** BEGIN RECORD SET **

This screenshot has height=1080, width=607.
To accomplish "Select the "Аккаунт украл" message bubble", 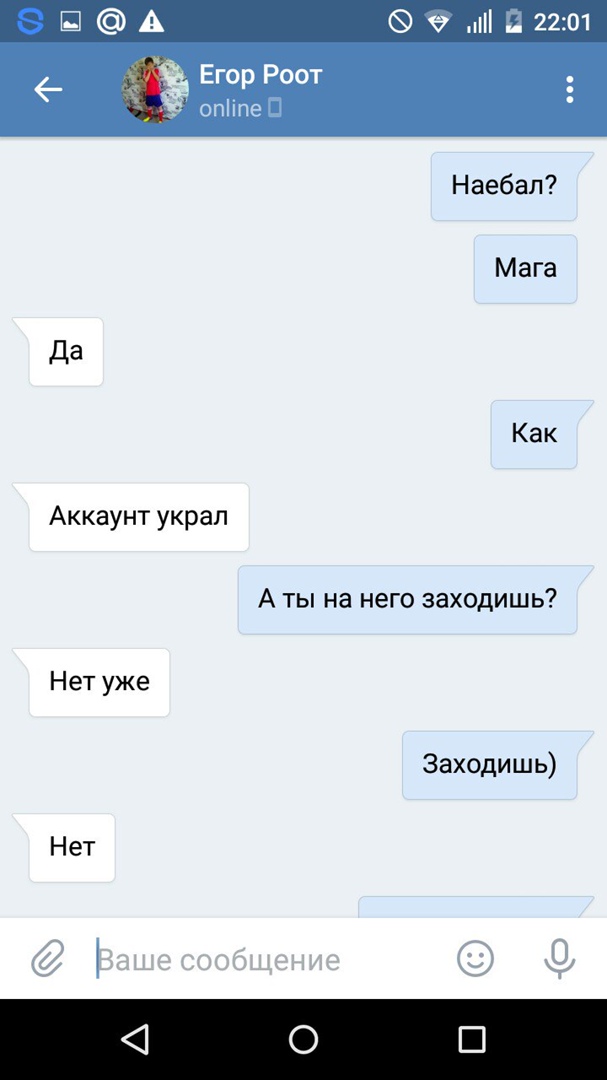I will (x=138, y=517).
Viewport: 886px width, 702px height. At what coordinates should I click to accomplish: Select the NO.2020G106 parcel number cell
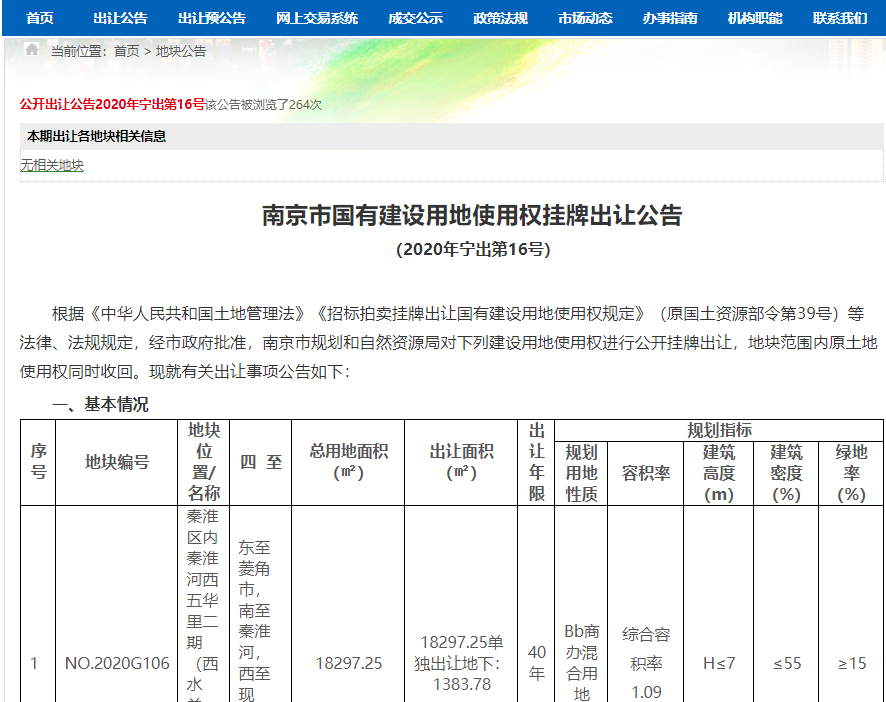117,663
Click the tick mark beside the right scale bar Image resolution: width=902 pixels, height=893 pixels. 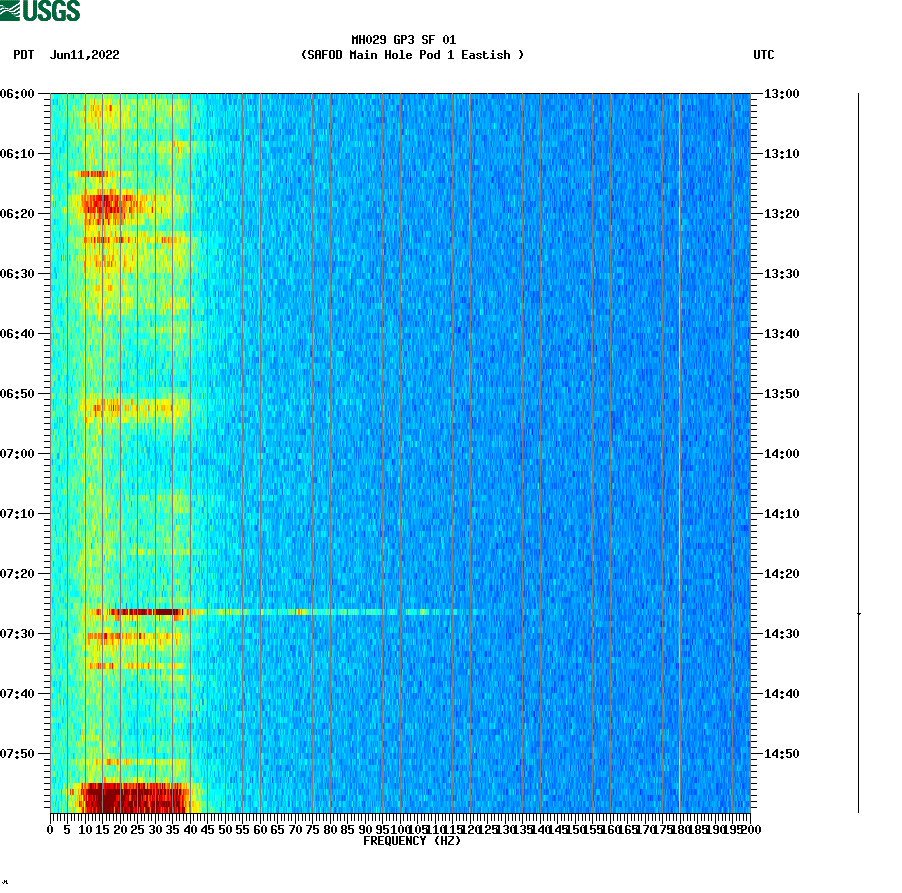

** END RECORD SET **

DIRECTION> Convert the stretch from the line containing "Viewport: 886px width, 702px" through the end of the listing into a JSON list of strings, one string per line, skipping blank lines and leaving out the pictures.

EXPECTED ANSWER>
[
  "Viewport: 886px width, 702px height. At what coordinates should I click to accomplish: Select the NO.2020G106 parcel number cell",
  "117,663",
  "Click the tick mark beside the right scale bar Image resolution: width=902 pixels, height=893 pixels. "
]